→ **What the task asks**:
An acceptable answer repeats exactly the line with "This screenshot has height=1185, width=2125." and each line after it through the end of the entries, and includes nothing else.

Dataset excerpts
------------------------

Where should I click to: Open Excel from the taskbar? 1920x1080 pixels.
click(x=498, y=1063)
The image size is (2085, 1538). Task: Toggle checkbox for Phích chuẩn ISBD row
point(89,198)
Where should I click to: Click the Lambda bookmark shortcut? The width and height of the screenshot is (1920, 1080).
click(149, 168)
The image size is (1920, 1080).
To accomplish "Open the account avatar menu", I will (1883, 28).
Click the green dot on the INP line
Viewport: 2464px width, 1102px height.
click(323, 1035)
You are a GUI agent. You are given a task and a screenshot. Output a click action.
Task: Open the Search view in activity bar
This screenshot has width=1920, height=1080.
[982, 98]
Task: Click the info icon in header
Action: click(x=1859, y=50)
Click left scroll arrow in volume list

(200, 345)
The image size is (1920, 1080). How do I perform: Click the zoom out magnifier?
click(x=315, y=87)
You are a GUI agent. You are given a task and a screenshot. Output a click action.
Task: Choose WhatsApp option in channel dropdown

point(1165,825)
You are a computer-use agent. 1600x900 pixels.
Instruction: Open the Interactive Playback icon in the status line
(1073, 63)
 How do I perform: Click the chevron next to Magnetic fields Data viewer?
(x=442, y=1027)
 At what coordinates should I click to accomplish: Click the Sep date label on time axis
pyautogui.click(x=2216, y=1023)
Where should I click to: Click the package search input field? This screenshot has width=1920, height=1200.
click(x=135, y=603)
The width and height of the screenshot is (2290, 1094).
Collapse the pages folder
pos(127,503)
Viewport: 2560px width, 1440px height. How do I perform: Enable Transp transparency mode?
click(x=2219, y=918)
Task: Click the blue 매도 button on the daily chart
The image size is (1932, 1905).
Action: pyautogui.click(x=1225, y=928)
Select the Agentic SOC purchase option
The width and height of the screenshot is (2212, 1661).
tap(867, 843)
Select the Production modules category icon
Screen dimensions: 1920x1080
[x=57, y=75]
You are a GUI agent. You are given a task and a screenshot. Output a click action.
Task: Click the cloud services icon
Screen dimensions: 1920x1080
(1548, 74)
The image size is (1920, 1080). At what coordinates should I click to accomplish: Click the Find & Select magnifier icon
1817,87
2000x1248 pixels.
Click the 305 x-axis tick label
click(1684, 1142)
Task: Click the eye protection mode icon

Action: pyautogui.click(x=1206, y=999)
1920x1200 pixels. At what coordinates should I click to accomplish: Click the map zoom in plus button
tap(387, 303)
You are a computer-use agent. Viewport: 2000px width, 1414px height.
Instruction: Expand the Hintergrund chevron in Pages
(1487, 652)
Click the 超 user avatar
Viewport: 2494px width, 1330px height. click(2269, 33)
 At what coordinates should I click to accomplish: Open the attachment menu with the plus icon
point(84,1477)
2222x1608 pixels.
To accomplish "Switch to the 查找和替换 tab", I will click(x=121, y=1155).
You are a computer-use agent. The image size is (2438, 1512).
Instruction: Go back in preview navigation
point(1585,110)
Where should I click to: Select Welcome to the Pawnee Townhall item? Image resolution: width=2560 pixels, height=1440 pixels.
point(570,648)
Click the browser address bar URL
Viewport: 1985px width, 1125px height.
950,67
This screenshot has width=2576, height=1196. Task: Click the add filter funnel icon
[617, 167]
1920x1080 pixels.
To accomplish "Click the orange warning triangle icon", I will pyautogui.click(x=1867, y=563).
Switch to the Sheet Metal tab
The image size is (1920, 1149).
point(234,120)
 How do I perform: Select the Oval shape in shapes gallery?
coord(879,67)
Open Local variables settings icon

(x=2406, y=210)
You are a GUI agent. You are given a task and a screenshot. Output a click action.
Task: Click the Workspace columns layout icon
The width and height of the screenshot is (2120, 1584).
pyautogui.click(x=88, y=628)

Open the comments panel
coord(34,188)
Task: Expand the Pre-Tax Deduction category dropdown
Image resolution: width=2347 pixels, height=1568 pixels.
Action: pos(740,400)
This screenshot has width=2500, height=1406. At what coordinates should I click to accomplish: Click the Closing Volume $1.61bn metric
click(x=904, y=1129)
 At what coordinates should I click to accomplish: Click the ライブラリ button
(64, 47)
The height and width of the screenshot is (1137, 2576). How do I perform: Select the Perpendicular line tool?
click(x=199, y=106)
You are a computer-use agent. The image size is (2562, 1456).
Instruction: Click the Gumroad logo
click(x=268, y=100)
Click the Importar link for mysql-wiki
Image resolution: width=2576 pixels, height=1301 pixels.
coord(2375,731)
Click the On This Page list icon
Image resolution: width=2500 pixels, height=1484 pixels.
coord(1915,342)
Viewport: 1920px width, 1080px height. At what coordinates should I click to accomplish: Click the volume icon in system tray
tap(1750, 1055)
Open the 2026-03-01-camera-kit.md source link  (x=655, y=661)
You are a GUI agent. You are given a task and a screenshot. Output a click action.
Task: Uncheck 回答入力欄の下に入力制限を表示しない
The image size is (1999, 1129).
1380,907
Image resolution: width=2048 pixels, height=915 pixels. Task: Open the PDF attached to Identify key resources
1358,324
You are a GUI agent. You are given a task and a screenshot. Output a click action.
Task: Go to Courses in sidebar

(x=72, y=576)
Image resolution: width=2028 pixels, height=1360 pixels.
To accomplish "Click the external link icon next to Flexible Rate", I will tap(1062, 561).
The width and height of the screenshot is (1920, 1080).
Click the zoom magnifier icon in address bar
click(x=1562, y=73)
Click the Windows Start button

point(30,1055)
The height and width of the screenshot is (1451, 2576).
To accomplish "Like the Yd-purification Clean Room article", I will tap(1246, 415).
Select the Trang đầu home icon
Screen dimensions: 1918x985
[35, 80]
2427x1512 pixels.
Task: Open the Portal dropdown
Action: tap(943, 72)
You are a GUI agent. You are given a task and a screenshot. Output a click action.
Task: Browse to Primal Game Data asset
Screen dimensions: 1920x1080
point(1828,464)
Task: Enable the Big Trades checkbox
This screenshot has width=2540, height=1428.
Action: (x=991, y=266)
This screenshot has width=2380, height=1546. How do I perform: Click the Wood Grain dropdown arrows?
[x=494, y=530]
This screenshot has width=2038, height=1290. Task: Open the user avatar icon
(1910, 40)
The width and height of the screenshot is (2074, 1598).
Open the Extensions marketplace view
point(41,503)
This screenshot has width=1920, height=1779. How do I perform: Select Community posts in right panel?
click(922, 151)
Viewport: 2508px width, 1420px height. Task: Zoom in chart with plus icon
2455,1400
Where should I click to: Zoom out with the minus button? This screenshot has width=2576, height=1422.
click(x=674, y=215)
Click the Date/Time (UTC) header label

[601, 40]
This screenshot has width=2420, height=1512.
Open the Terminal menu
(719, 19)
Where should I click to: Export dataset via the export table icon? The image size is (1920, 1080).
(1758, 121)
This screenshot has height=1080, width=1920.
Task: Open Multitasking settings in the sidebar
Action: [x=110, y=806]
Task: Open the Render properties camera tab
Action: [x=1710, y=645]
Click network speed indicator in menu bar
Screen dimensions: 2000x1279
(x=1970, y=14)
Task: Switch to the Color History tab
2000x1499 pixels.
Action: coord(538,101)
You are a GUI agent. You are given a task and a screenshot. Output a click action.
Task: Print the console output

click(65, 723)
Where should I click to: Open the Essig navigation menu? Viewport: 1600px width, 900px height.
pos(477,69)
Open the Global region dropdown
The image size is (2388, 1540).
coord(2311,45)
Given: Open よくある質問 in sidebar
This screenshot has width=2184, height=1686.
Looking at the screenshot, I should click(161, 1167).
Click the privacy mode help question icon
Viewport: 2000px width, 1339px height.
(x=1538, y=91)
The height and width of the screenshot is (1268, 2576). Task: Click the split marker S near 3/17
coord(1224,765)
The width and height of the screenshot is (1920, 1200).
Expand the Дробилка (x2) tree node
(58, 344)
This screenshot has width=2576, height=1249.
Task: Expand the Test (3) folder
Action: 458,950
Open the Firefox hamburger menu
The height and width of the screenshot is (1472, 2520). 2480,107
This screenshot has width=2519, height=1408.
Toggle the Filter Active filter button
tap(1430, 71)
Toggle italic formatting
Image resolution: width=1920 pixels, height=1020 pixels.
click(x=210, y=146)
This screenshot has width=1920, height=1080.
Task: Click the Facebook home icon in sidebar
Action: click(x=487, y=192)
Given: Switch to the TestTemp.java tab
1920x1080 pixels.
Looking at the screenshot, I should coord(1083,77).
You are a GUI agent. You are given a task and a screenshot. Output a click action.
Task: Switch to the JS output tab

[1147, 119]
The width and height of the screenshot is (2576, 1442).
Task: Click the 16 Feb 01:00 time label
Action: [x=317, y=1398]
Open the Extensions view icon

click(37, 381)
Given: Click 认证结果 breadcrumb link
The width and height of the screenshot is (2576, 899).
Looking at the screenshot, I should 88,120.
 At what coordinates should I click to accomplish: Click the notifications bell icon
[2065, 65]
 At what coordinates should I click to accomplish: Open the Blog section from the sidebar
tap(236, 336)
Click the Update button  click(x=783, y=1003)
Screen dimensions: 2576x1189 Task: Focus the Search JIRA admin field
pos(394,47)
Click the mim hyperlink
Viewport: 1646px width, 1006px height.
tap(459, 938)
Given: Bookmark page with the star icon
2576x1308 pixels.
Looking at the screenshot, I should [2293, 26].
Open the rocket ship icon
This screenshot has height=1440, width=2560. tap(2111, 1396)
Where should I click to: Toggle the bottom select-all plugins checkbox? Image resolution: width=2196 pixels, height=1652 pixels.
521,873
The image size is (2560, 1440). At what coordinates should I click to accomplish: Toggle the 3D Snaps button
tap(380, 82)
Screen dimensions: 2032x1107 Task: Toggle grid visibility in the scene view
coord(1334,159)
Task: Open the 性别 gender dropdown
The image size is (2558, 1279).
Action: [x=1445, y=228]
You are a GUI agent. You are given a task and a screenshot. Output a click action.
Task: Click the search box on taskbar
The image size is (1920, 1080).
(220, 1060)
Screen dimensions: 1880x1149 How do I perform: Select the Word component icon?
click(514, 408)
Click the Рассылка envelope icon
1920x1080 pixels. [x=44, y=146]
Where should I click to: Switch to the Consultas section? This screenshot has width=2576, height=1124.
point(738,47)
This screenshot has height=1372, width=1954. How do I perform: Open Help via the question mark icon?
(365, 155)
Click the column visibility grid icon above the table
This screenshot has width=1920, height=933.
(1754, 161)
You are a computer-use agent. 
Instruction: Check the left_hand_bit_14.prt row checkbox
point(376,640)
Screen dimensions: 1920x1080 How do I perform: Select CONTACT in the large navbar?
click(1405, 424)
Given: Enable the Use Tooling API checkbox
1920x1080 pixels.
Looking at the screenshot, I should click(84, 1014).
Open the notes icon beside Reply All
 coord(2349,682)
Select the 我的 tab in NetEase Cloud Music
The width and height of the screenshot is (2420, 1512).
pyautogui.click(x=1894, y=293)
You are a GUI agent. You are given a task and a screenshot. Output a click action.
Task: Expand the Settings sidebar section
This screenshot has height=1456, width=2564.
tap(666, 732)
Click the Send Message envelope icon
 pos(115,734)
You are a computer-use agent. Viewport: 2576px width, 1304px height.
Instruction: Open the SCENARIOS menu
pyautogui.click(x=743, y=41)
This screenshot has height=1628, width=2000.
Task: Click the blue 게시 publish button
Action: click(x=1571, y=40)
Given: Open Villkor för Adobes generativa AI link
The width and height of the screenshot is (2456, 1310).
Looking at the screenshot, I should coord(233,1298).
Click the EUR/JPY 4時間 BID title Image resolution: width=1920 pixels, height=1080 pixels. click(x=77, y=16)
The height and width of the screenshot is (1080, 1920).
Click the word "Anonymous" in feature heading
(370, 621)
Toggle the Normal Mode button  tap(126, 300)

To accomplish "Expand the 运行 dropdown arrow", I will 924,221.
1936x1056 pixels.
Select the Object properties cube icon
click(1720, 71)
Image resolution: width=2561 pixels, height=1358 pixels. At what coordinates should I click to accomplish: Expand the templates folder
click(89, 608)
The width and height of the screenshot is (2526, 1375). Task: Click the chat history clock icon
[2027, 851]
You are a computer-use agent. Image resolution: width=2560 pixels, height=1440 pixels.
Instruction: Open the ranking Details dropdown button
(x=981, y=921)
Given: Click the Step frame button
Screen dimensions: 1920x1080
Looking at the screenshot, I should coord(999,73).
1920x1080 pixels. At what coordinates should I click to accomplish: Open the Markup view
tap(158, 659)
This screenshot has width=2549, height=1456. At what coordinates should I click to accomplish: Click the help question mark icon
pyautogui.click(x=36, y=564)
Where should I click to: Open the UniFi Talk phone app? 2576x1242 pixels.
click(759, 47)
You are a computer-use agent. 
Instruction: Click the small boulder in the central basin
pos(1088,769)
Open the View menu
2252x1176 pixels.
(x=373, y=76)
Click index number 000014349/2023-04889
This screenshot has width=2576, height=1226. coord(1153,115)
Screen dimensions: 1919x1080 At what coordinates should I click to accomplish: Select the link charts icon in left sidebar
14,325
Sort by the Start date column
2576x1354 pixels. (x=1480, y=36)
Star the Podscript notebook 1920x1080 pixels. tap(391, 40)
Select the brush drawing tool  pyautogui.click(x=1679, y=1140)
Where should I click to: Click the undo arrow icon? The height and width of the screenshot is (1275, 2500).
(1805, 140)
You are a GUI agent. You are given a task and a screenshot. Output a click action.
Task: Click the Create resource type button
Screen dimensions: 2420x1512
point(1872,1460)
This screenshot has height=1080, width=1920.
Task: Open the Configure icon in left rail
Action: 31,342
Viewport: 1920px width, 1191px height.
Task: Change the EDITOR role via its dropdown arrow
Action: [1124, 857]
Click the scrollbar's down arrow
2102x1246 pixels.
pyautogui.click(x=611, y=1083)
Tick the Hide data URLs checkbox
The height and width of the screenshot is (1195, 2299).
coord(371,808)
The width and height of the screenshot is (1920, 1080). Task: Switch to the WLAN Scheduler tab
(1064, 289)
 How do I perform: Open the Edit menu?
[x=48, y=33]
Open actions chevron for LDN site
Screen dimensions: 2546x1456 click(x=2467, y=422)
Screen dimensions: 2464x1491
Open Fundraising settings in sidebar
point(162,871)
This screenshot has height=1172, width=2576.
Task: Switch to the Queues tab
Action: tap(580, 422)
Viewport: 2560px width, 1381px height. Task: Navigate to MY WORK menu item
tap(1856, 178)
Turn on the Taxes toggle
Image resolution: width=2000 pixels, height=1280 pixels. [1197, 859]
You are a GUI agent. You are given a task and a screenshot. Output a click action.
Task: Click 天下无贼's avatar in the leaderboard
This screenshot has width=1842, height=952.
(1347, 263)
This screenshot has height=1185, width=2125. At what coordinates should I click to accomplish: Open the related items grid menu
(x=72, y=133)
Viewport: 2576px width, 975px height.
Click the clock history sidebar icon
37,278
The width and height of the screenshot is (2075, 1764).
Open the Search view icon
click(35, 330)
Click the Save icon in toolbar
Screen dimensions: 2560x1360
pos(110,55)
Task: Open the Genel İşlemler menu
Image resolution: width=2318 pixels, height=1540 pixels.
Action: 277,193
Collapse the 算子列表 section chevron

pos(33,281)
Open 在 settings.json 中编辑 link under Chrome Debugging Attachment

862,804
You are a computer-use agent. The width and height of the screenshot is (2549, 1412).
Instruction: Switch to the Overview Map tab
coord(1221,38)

------------------------

→ **Response to this exercise**:
This screenshot has height=1185, width=2125. At what coordinates should I click to accomplish: Open the related items grid menu
(x=72, y=133)
Viewport: 2576px width, 975px height.
Click the clock history sidebar icon
37,278
The width and height of the screenshot is (2075, 1764).
Open the Search view icon
click(35, 330)
Click the Save icon in toolbar
Screen dimensions: 2560x1360
pos(110,55)
Task: Open the Genel İşlemler menu
Image resolution: width=2318 pixels, height=1540 pixels.
Action: 277,193
Collapse the 算子列表 section chevron

pos(33,281)
Open 在 settings.json 中编辑 link under Chrome Debugging Attachment

862,804
You are a computer-use agent. The width and height of the screenshot is (2549, 1412).
Instruction: Switch to the Overview Map tab
coord(1221,38)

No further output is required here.